Keep getting emails from Tiger Brokers along the lines of the following:

Dear client,

Tiger Brokers is excited to announce that we will soon transition to direct securities ownership for Australian securities.

However, our records indicate that you are holding Australian securities worth less than a marketable parcel. Unfortunately, ASX rules prevent us from transferring these securities. This means that during the transition to direct securities ownership, these securities cannot be transferred to your new Holder Identification Number (HIN).

What is a marketable parcel?

ASX defines a marketable parcel as a security holding with a value of AUD 500 or greater.

What unmarketable parcels am I currently holding?

To identify the unmarketable parcels currently in your Tiger Brokers account, log in to the Tiger Trade App, and navigate to the ‘Portfolio’ tab at the bottom of the page. Under the ‘My Portfolio’ section, you will find the market value of each of your holdings.

What can I do about it?

For each unmarketable parcel that is currently held in custody for you, the options available to you are:
Sell any securities that do not meet the marketable parcel definition, i.e. are valued at less than AUD 500.
Buy additional units in the unmarketable parcel’s securities so that combined, they become a marketable parcel
If you are holding the same securities with another party (another broker or share registry), you may be able to combine your shareholding to make it marketable. Simply > navigate to the ‘Portfolio’ tab, click ‘More’, and you will find the ‘Share Transfer In’ option in the app to initiate your share transfer.

Limited time offer

If you choose to sell your shares valued at less than AUD 500, Tiger Brokers would like to offer you free commission. This means that you won’t pay any commission on the sale of your unmarketable parcels. To take advantage of this offer, place a market order for the entire parcel of shares valued at less than AUD 500 on or before 30 November 2024.
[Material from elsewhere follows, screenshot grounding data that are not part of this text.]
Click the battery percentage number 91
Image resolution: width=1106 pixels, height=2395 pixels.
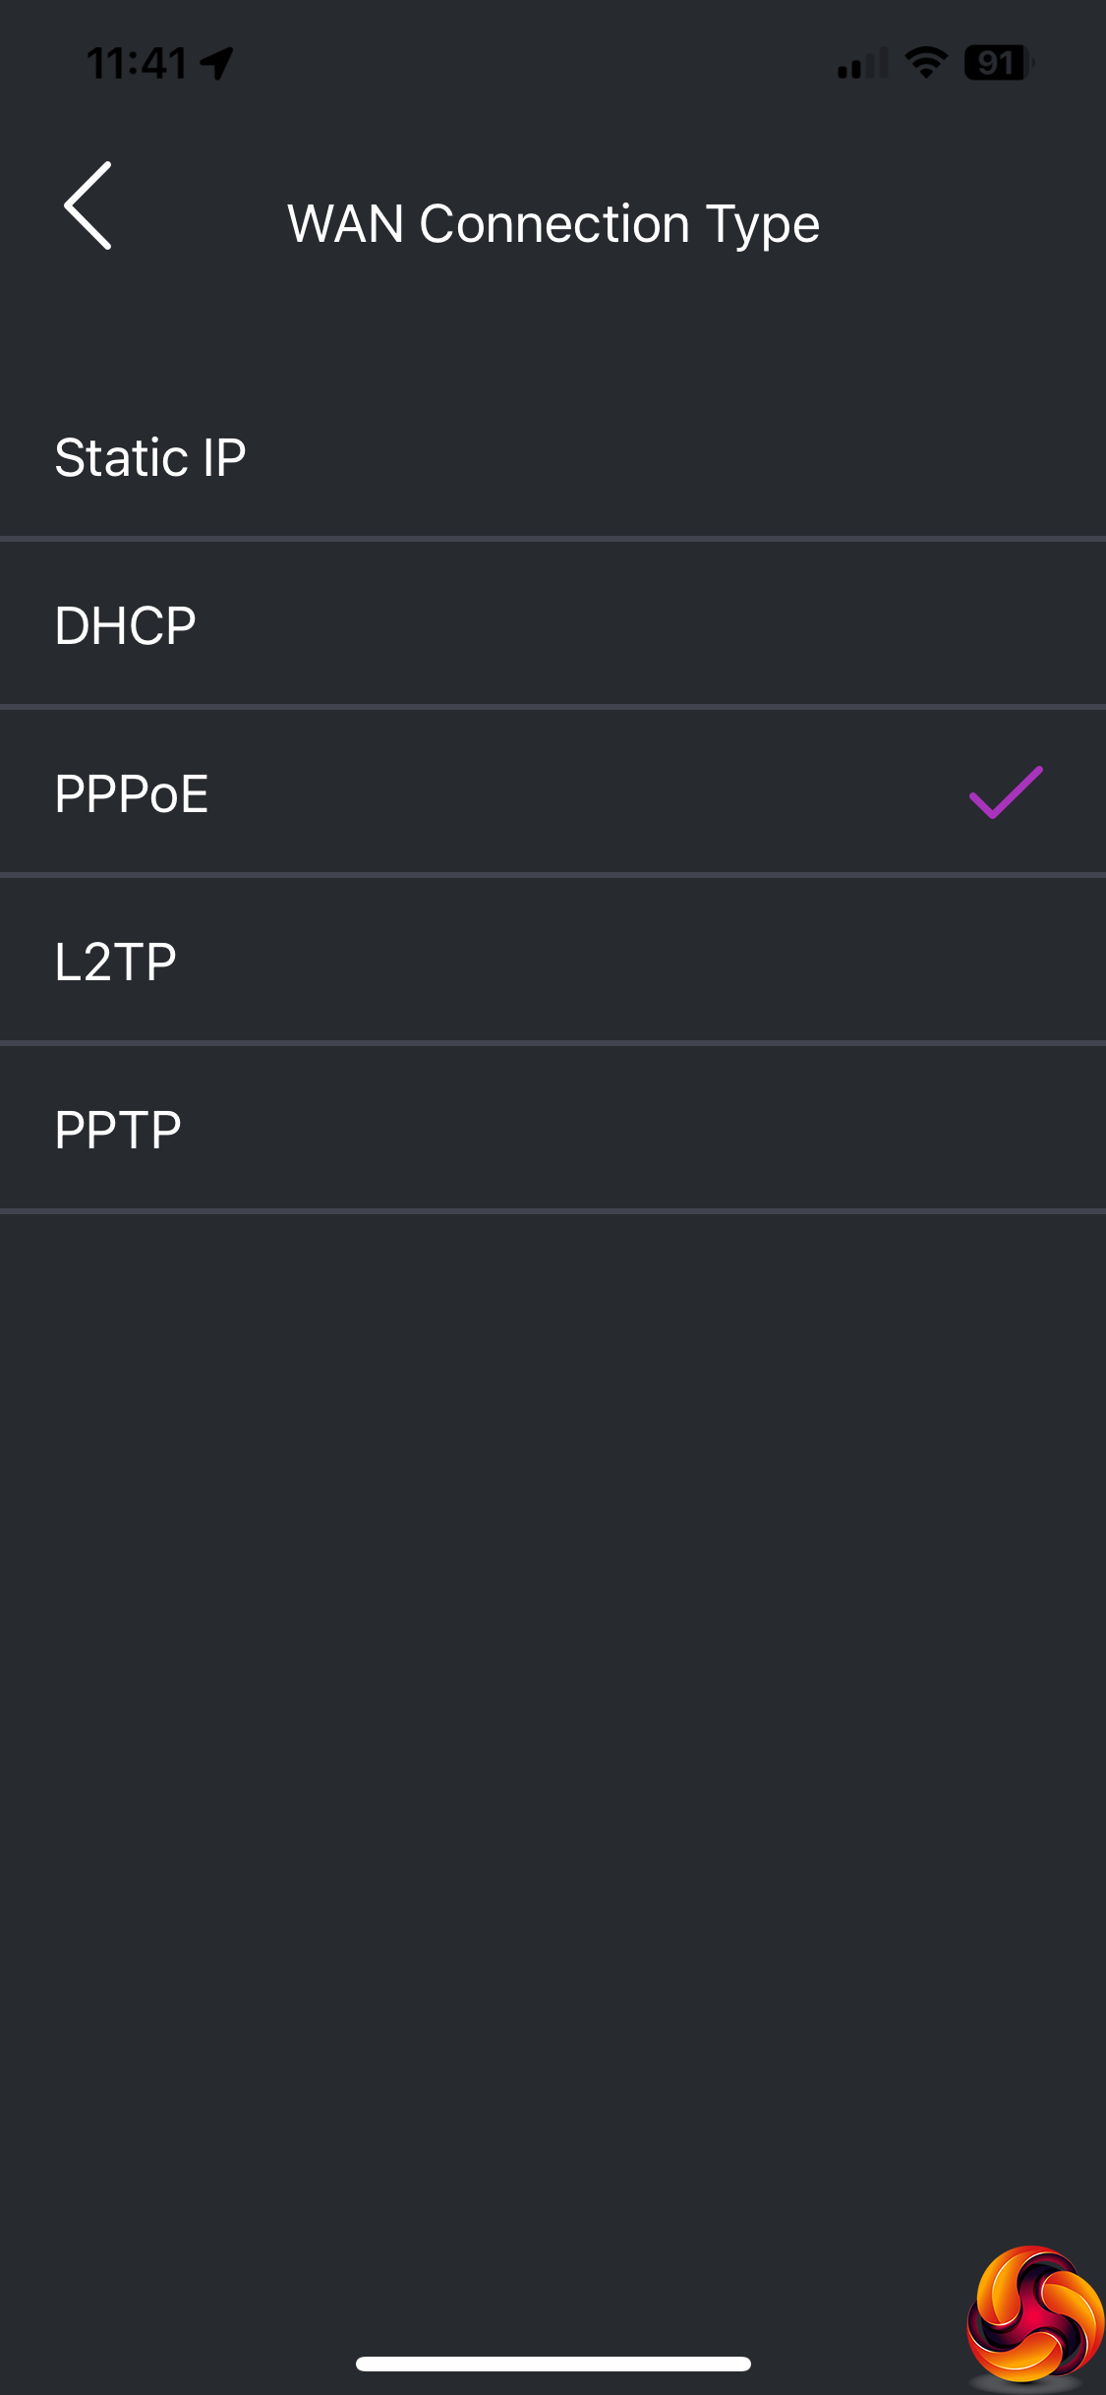point(995,63)
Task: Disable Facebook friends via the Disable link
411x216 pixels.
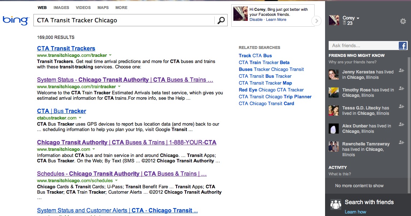Action: click(256, 19)
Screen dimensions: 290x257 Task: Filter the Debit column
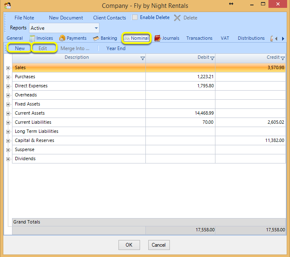click(212, 58)
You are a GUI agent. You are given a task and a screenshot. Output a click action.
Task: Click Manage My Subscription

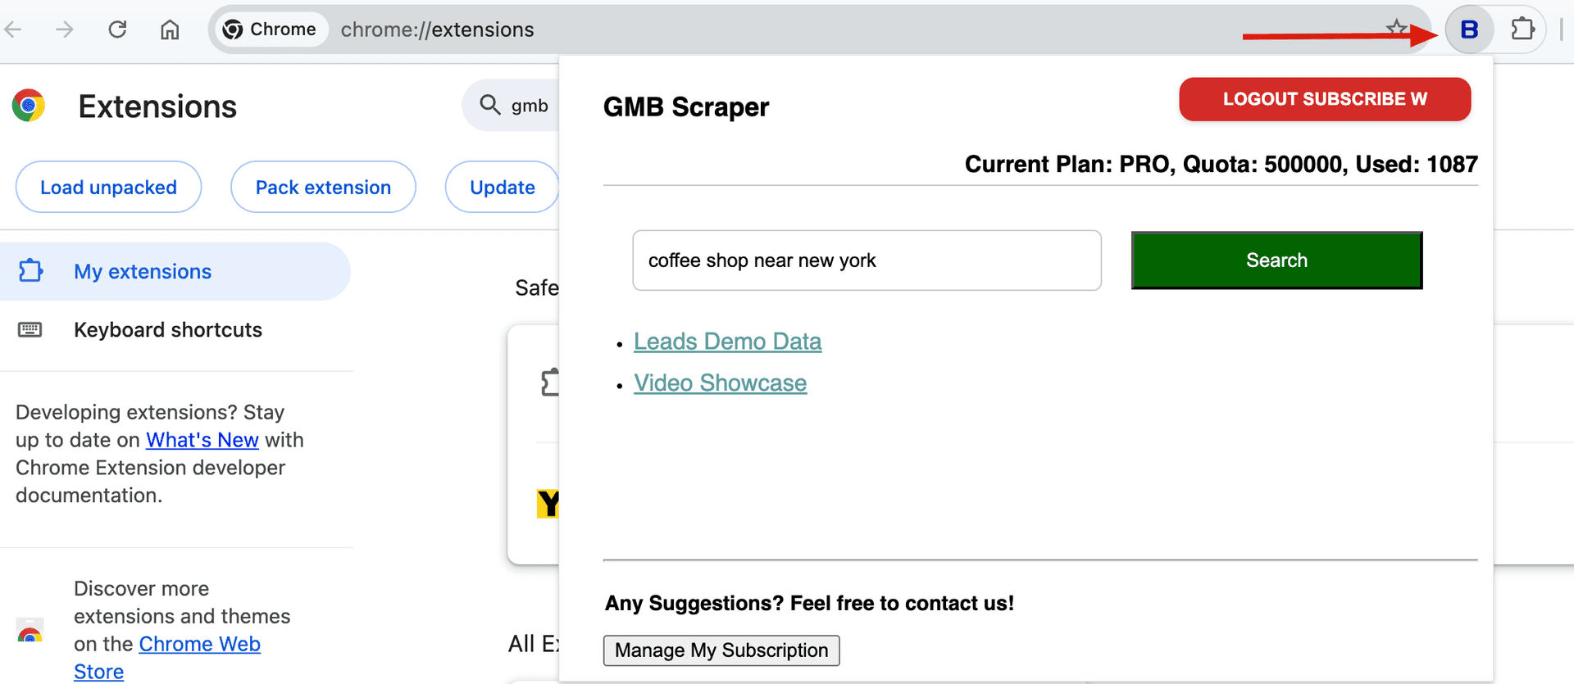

Thank you for your continued trust in Tiger Brokers. Stay tuned for more information regarding the transition to direct securities ownership. If you have any questions, please do not hesitate to contact us.

Happy investing!

Tiger Brokers (Australia)

My questions:

1) If I ignore the notice and do nothing, what is the impact? Tiger Brokers will still continue to hold those shares for me and I can sell them again in the future?
2) If I do decide to sell to take them up on their offer of free commission trades, do I just sell each share individually, or does that free commission trade only refer to one trade? If so, how do I sell all the stocks at once for the entire parcel of shares?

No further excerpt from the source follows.